Le ministre de la Défense assouplit encore, en avril 1971, certaines des règles, en vigueur jusqu'alors, pour les autorisations gouvernementales d'exportation de matériels de guerre. En 1970, la France a presque triplé le montant de ses ventes d'armes à l'étranger par rapport à l'année précédente ; avec des commandes qui sont évaluées à 7 210 millions de francs, au lieu de 2 510 millions en 1969, elle est au troisième rang des pays exportateurs, loin derrière les USA (37 milliards de francs) et l'URSS.

C'est dans le domaine aéronautique que la progression est le plus sensible. La progression spectaculaire des commandes de matériels navals (1 220 millions de francs en 1970, contre 41 millions de francs en 1969) s'explique, pour l'essentiel, par la signature à Bonn, le 22 octobre 1970, d'un contrat portant sur l'achat par la marine de guerre ouest-allemande de 20 patrouilleurs rapides lance-missiles.

De tels résultats tiennent tout autant à des circonstances de politique internationale qu'à la volonté du gouvernement français de favoriser ces exportations. Annonçant, le 9 septembre 1970, son intention de publier à la fin de 1971 un livre blanc qui définirait les orientations de la politique de défense conduite par les successeurs du général de Gaulle, Michel Debré a précisé : « On ne dit pas assez que si la France est souvent sollicitée, c'est parce qu'elle ne met pas de conditions politiques, comme le font certaines puissances, à la vente d'armes. »

Un nouveau chef suprême

Le général d'armée aérienne François Maurin, précédemment major général de l'armée de l'air, succède, le 9 juin 1971, au général Michel Fourquet comme chef d'état-major des armées.

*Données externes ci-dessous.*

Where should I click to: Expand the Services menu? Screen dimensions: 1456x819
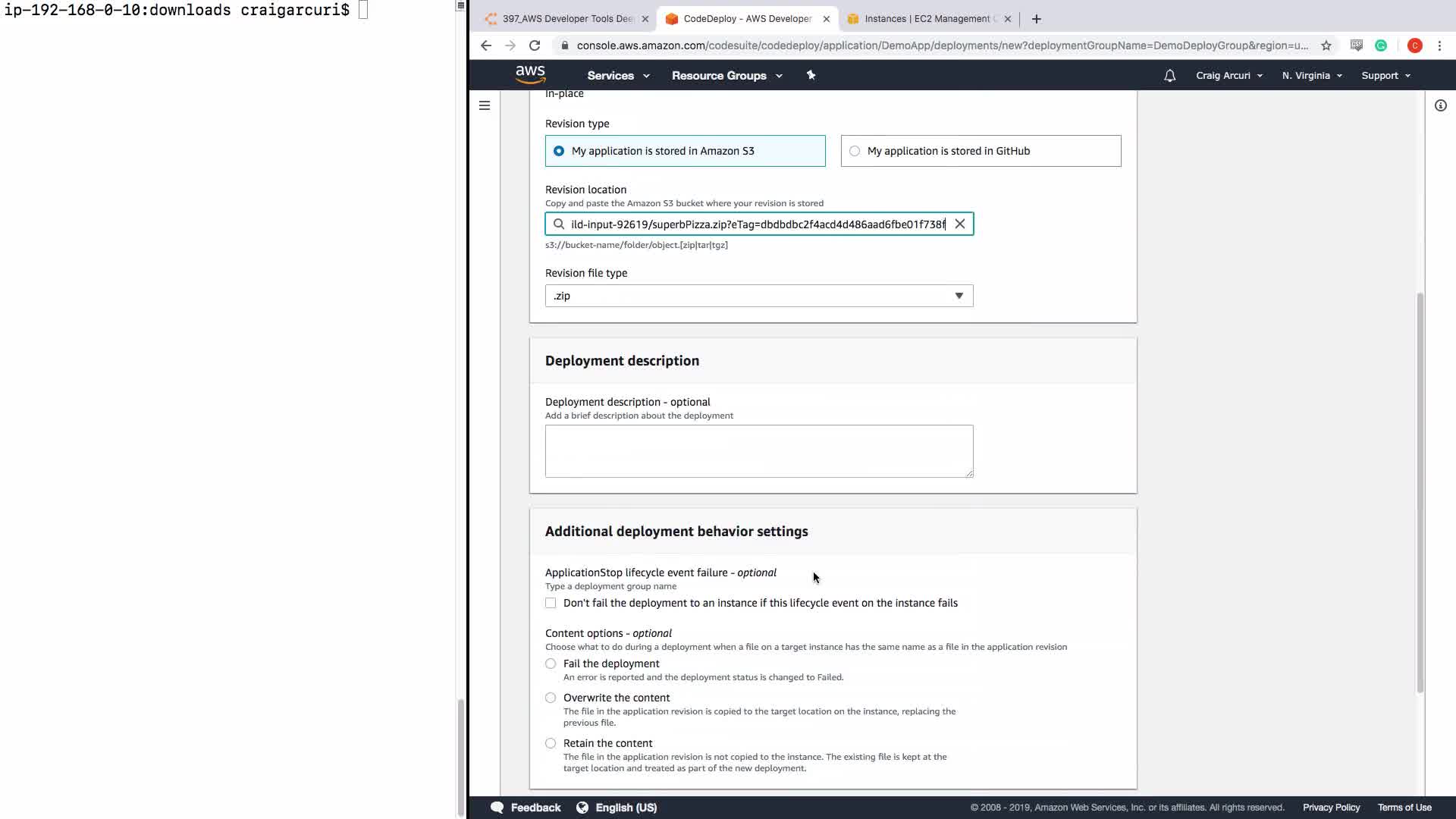point(617,76)

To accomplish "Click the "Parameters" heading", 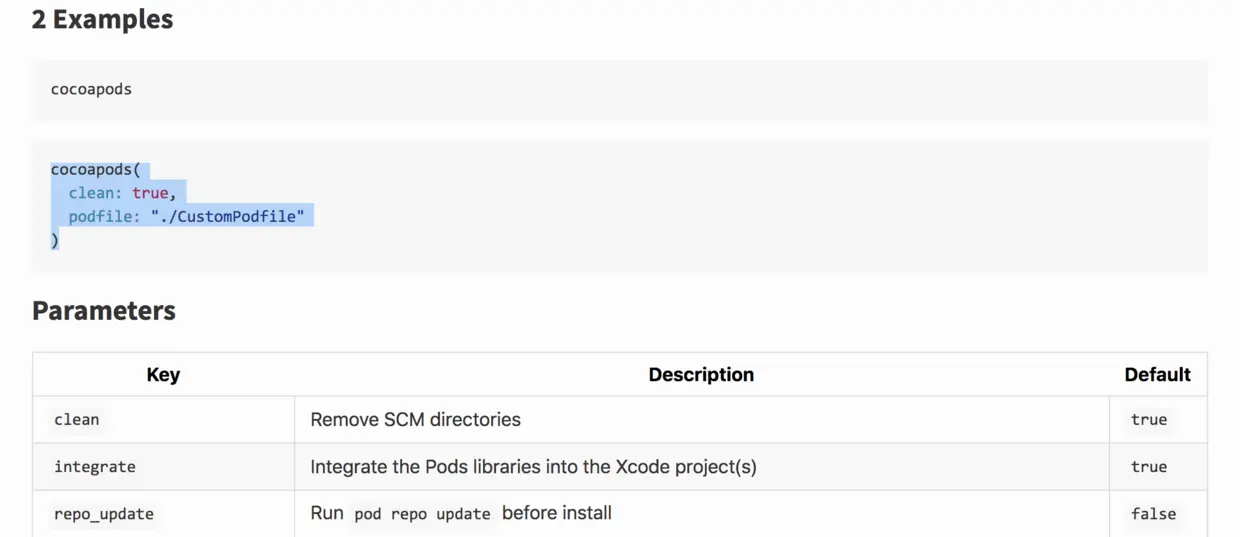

Auparavant, le général d'armée Alain de Boissieu Dean de Luigne, gendre du général de Gaulle, devient chef d'état-major de l'armée de terre, en remplacement du général Cantarel, admis à la retraite.

Assuré de rester à son poste jusqu'en mars 1974 — et peut-être jusqu'en 1975 si le gouvernement décidait de le prolonger dans ses fonctions —, le général Maurin est le responsable suprême des forces armées, et en particulier de leur emploi, commandant désigné dès le temps de paix du théâtre d'opérations Europe-métropole-Méditerranée. Ses nouvelles responsabilités seront définies lorsque Michel Debré aura, à la fin de 1971, instauré sa réforme des hauts commandements.

Le ministre de la Défense a, en effet, évoqué la perspective de créer de grands commandements interarmées réunissant les forces susceptibles, par leurs missions, de combattre ensemble ou s'appliquant à des théâtres d'opérations bien définis par des limites géographiques précises.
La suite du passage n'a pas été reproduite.